Corporate Fraud and Corporate Insolvency Flashcards
Corporate Insolvency
Definition, Key legislation, Tests for Insolvency
Corporate Insolvency
- Definition: A company is insolvent when it can’t pay its debts and liabilities as they fall due.
Key legislation:
- Insolvency Act 1986
- Insolvency Rules 2016
Tests for Insolvency
- Cash flow test - Courts need proof a company can’t pay debts as they fall due
- Balance sheet test - Courts need proof liabilities exceed assets
Insolvency Procedures
Insolvency Procedures
1. Liquidation - Brings a company to an end by selling assets and distributing to creditors
- Compulsory liquidation
- Court-ordered
- Begins with a petition; judge decides if winding up is appropriate
- Voluntary liquidation
- Initiated by shareholders
- Used when the company decides to dissolve itself
2. Administration
- Aims to rescue the company or achieve a better result for creditors than liquidation
3. Company Voluntary Arrangement (CVA)
- Agreement with creditors to pay debts over time, aiming to avoid liquidation
4. Receivership
- Allows secured creditors to recover debts using specific asset secured by a charge
Distribution of Assets in Insolvency
Distribution of assets in insolvency
Order of priority
1. Fixed charge creditors
2. Expenses of the liquidation (e.g. liquidator fees)

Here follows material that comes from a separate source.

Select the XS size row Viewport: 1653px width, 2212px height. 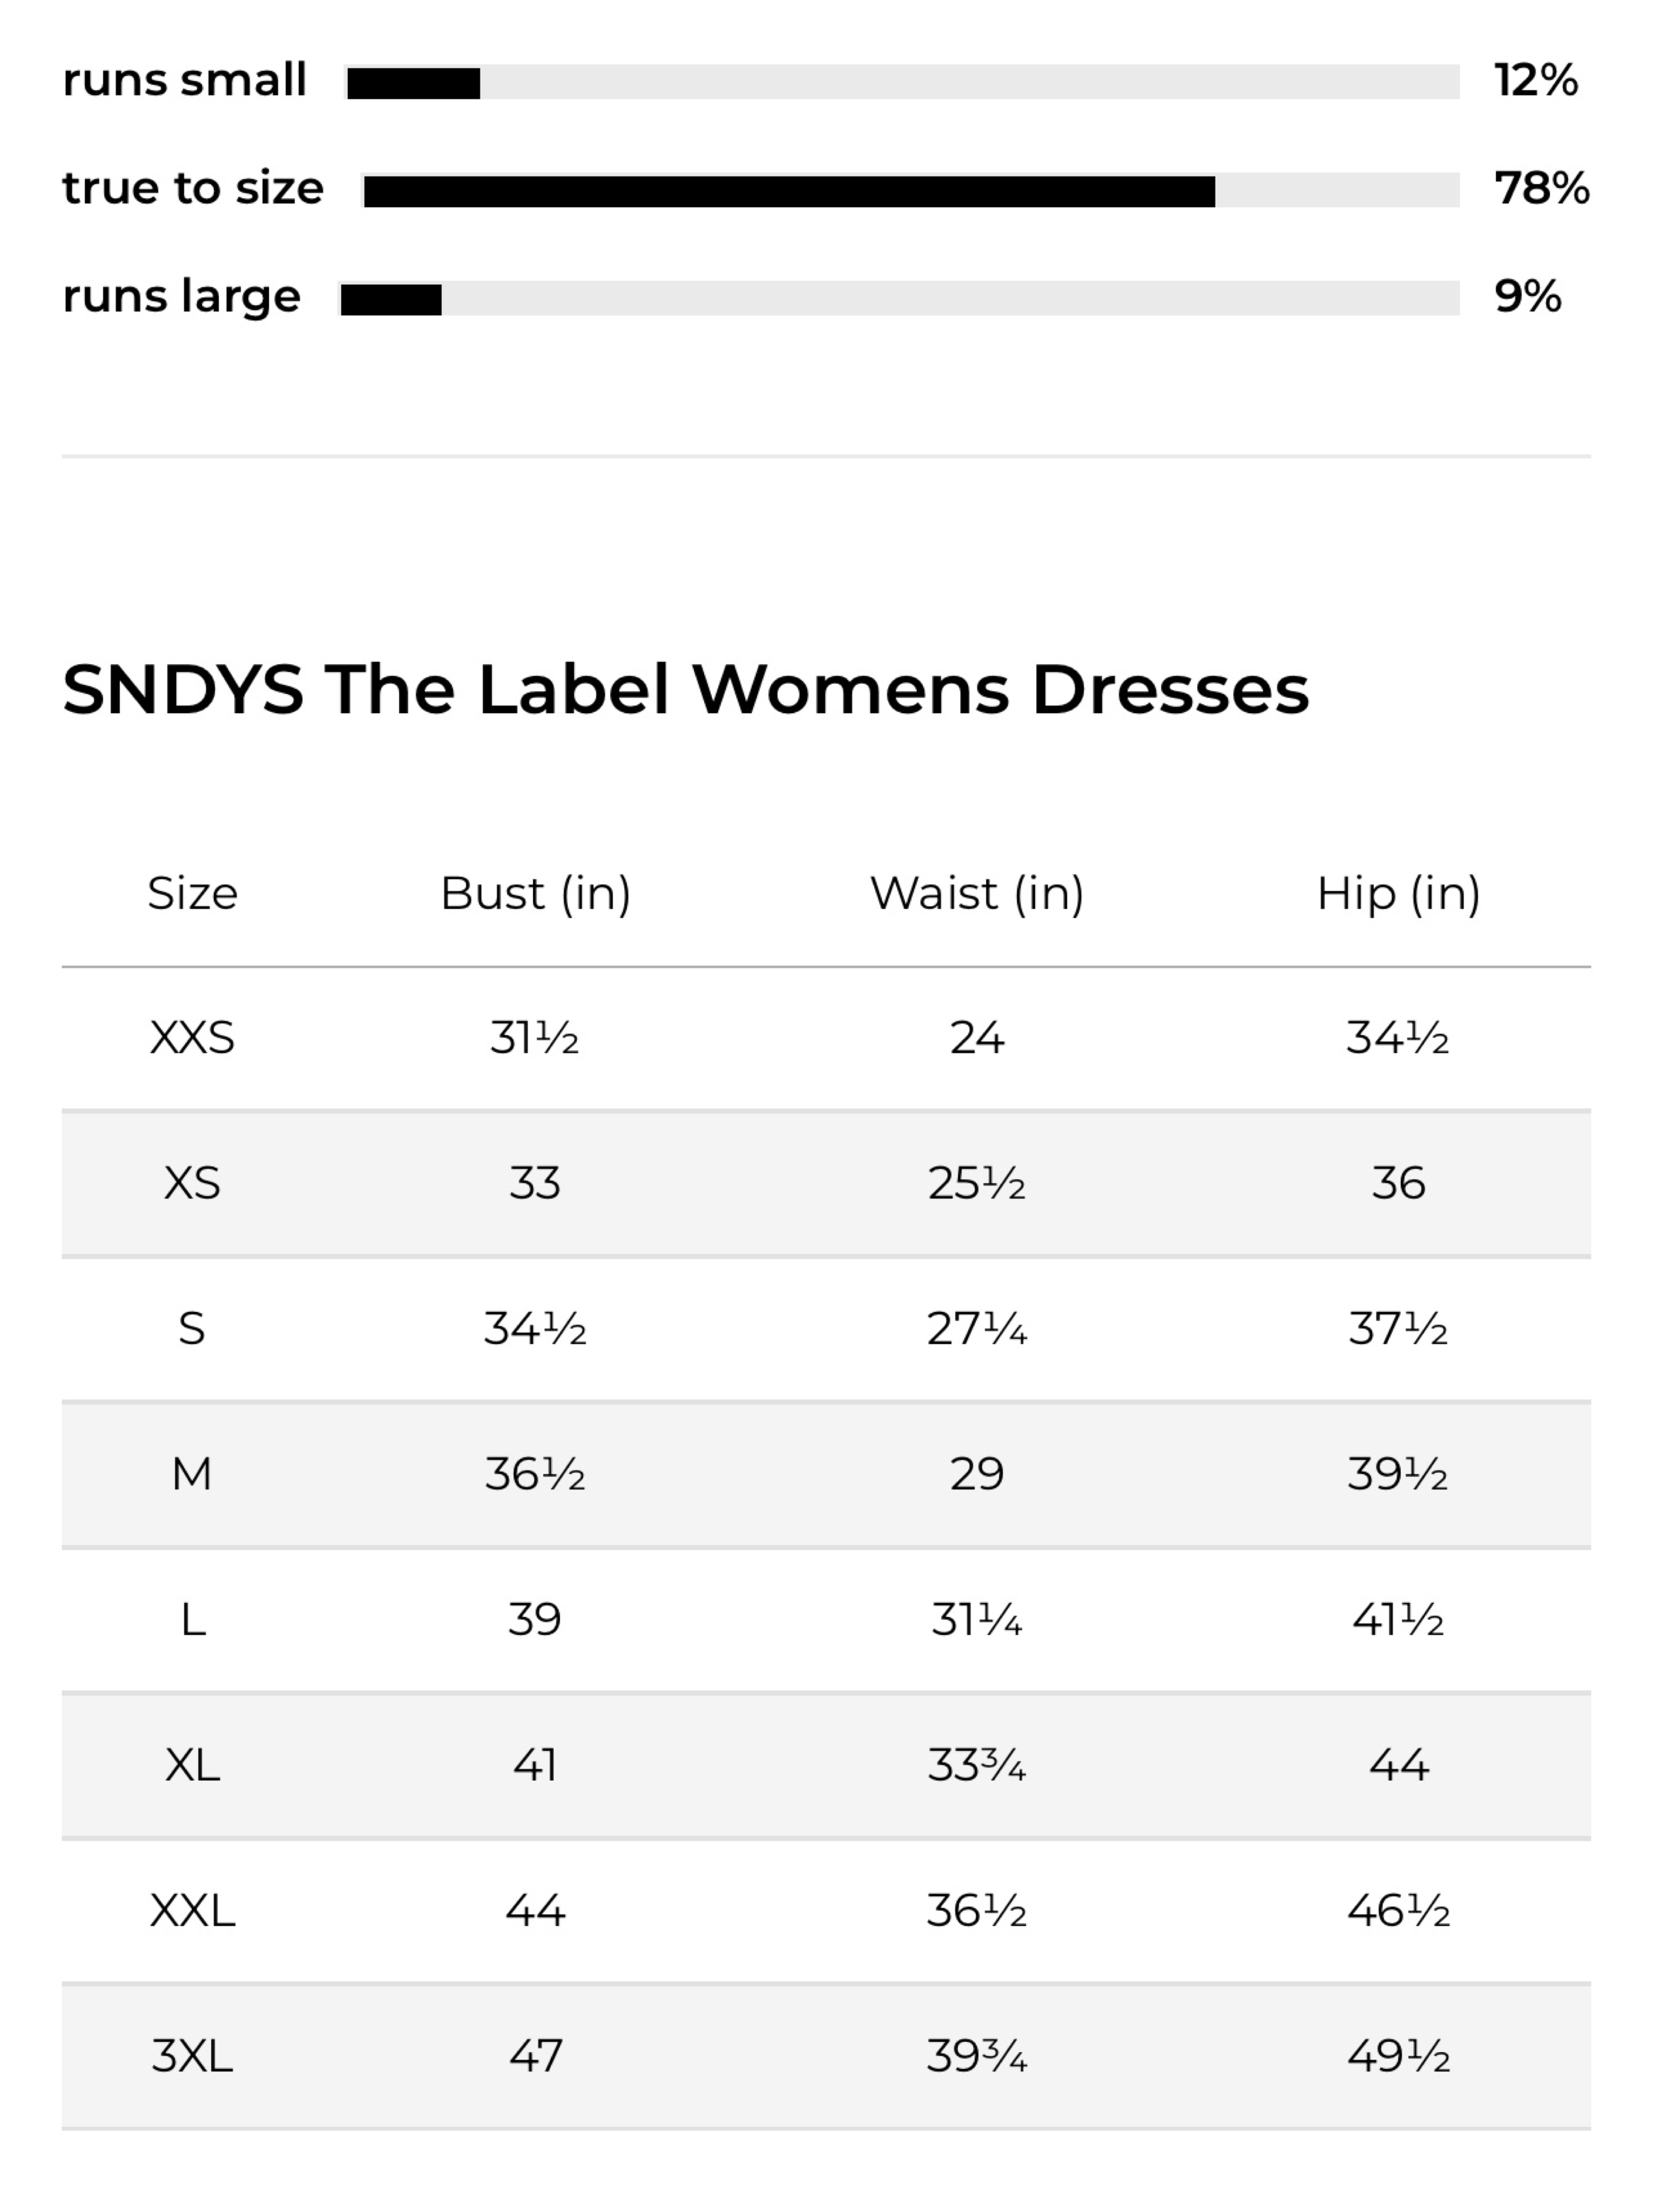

3. Preferential creditors (e.g. employees, pensions)
4. Unsecured creditors (e.g. trade creditors)
5. Interest on debts and deferred creditors
6. Shareholders (if any surplus remains)
Director Liability & Corporate Fraud
Director Liability & Corporate Fraud
Misfeasance (s.212 Insolvency Act 1986)
- Directors may be ordered to repay or contribute if they misuse company funds or act improperly
- Example: Leasing a car for personal use or unaccounted petty cash
- Key case: Whalley v Doney - Director redirected company sale proceeds to another business he owned
Fraudulent Trading (S.213 Insolvency Act 1986)
- Business operated with intent to defraud creditors
- Example: Taking credit knowing it can’t be repaid
- Rare and requires proof of intent and moral blame
- Key Case: Morphitis v Bernasconi - High threshold of proof; mere creditor loss is not enough
Wrongful Trading (S.214 Insolvency Act 1986)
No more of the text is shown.